No missing that it is flu season. Like hurricanes in Florida, fires in California, and tornadoes in Oklahoma, either the media reminds us or our friends do.
Massachusetts just declared a flu emergency. The Centers for Disease Control and Prevention (CDC) map showing that there are widespread flu cases in 41 states is on all the news media websites and news reports. And the flu deaths have just surpassed the 1 of 14 deaths threshold to officially be called an epidemic.
There seem to be a lot of people with the flu or flu-like symptoms, which seems strange. The flu vaccine is not something new. It is readily available, far more cheaply than getting the flu is. If you are an hourly worker, it costs the equivalent of 1-2 hours of work, but the flu costs you 8 hours of work.
I think there are four reasons why there is so much flu.
1. Many people do not get the flu shot even when it is available for free, as in many workplaces. There is magical thinking involved. The vaccine is dangerous, they think, or, “it will make me get the flu.” Often there is a fear of needles.
Comparing vaccination rates from November to the previous year, they are about the same: less than 3 out of 8 people. By March of last year, less than 1 out of 2 individuals had been vaccinated. Trends from November to March are likely to be similar this year.
The next two reasons are a bit more complicated.
This table shows the reports of testing of flu strains around the country totaling over 9,000 tests with slightly less than a third positive. There are about 4 times as many Type A as Type B positive tests. Of course, many people with the flu do not get tested. They may call their doctor, who either prescribes an anti-viral or tells them it is too late, that they should drink plenty of liquids, and look for the signs of pneumonia.
So, the next reason is:
2. People contract a virus that is not influenza.

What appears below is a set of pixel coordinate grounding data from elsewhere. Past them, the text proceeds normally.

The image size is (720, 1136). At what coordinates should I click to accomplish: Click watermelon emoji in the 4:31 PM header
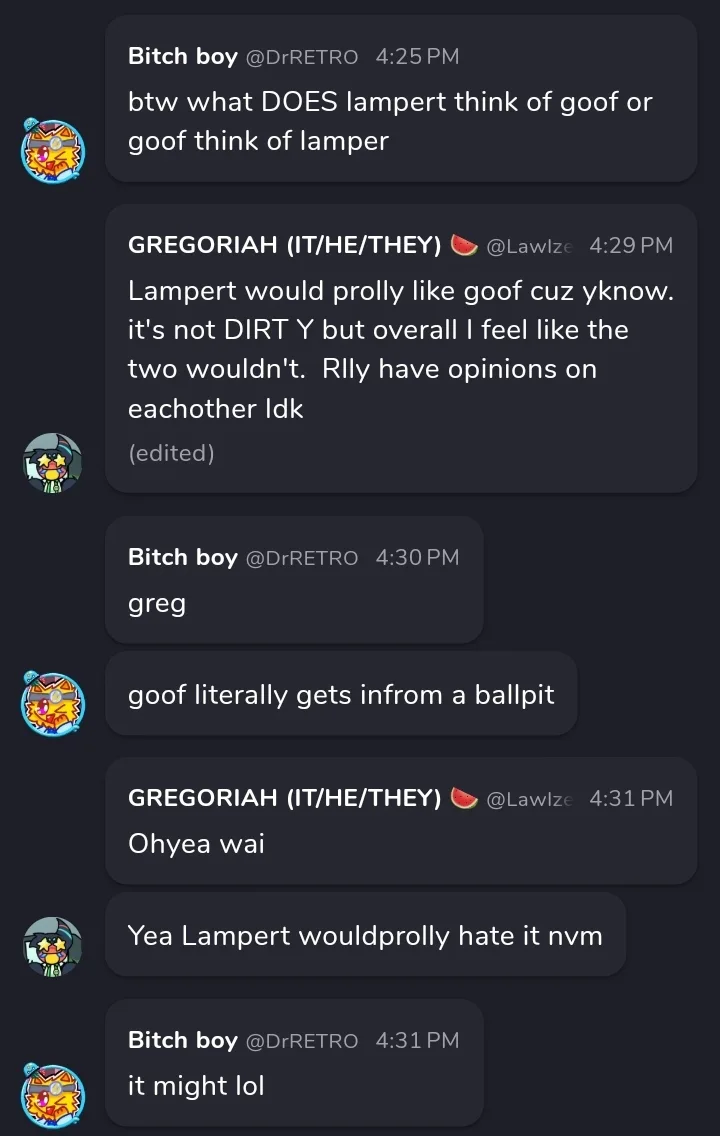point(464,798)
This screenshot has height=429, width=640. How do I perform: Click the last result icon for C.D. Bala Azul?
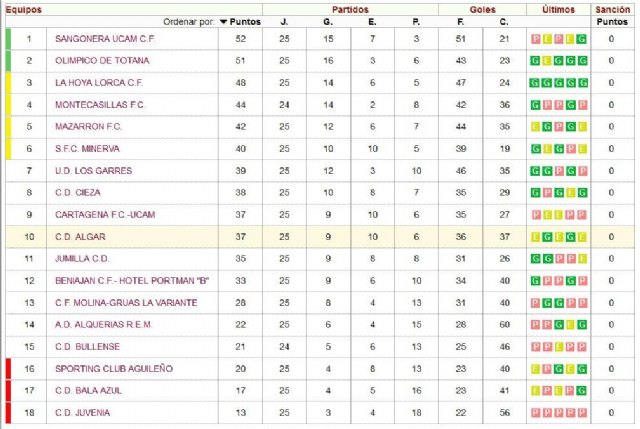(x=582, y=391)
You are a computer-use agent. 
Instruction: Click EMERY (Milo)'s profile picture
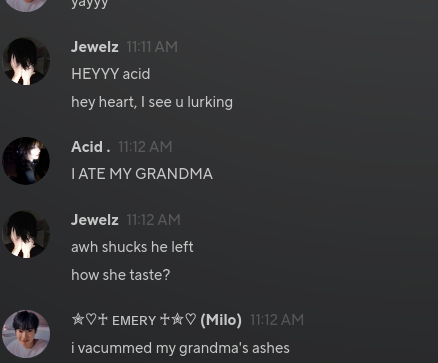(x=26, y=334)
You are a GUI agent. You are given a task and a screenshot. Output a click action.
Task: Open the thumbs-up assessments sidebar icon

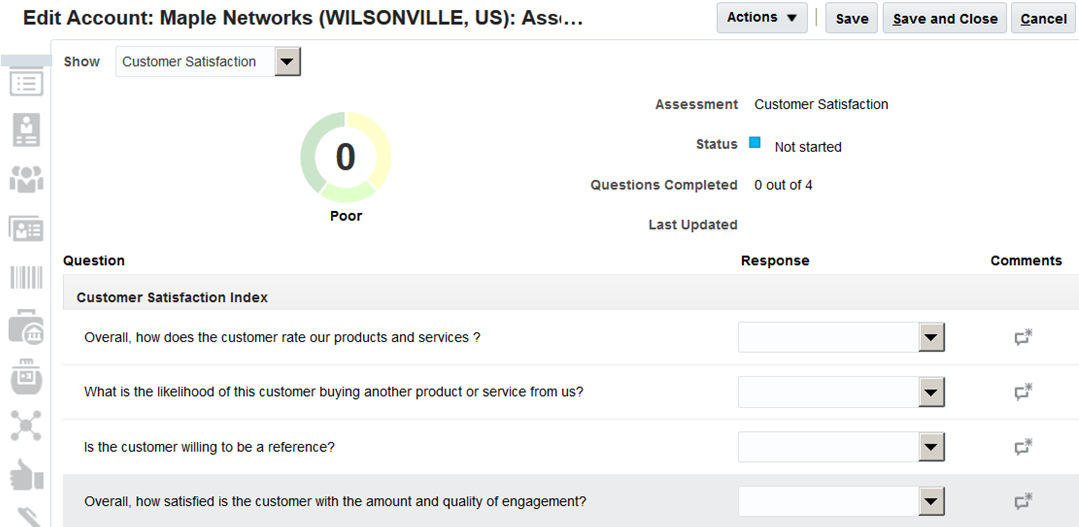(x=26, y=476)
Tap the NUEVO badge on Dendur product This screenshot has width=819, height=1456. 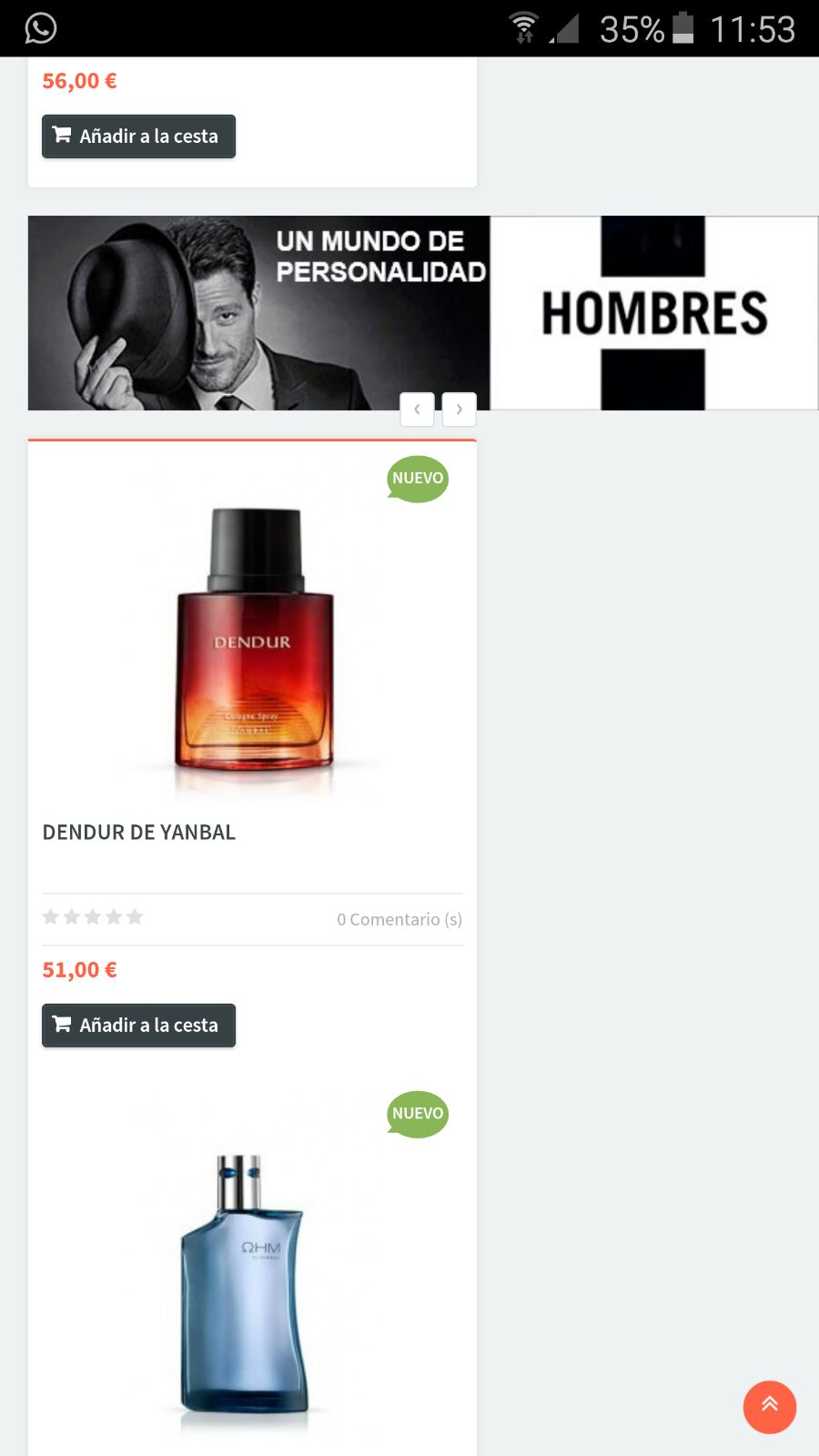(x=418, y=479)
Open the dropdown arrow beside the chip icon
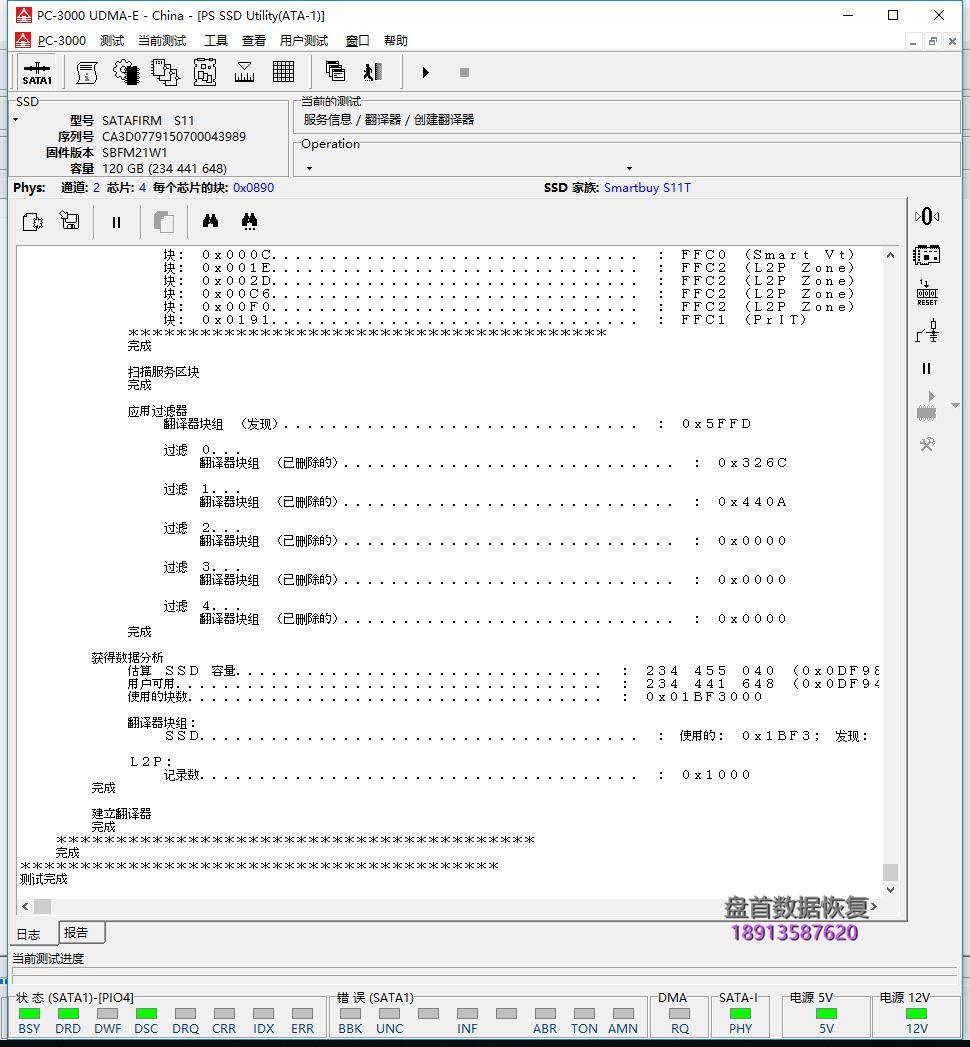The width and height of the screenshot is (970, 1047). coord(955,406)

The next image shows tests done at the CDC for different strains. The sample is much smaller, about a seventh of the previous number of positive tests. Note that strains of both Type A and Type B influenza were identified. About a fourth are Type B.
And here are the strains in the 2012-2013 vaccine:
On February 23, 2012 the WHO recommended that the Northern Hemisphere’s 2012-2013 seasonal influenza vaccine be made from the following three vaccine viruses:
an A/California/7/2009 (H1N1)pdm09-like virus;
an A/Victoria/361/2011 (H3N2)-like virus;
a B/Wisconsin/1/2010-like virus (from the B/Yamagata lineage of viruses).
Note the absence of B/Victoria lineage from the vaccine, so the final reason:
3. People contract an influenza virus for which they have not been vaccinated–even though they received this year’s flu vaccine. There has been talk of a vaccine with four strains (quadri-valent) rather than the current three strains (tri-valent), but none yet operational in the US.
4. Even those who get the flu shot do not get perfect immunity. Immunity depends on the weakened or killed virus stimulating the production of antibodies. Everyone’s immune system is different, and those with weaker responses get less protection. Indeed, older folks get a strengthened vaccine now, so that aged immune systems can be stimulated to trigger an adequate response. Also, the antibodies stimulated tend to stay concentrated in the bloodstream, not the lining of the lungs where the virus enters.
Conclusion: The flu virus is inconvenient at best and deadly at worst. You may not get adequate protection from the vaccine, but you get zero protection without it. And get the pneumonia vaccine as well, if you haven’t already: real good chance of a secondary infection if you get the flu and haven’t gotten the pneumonia vaccine.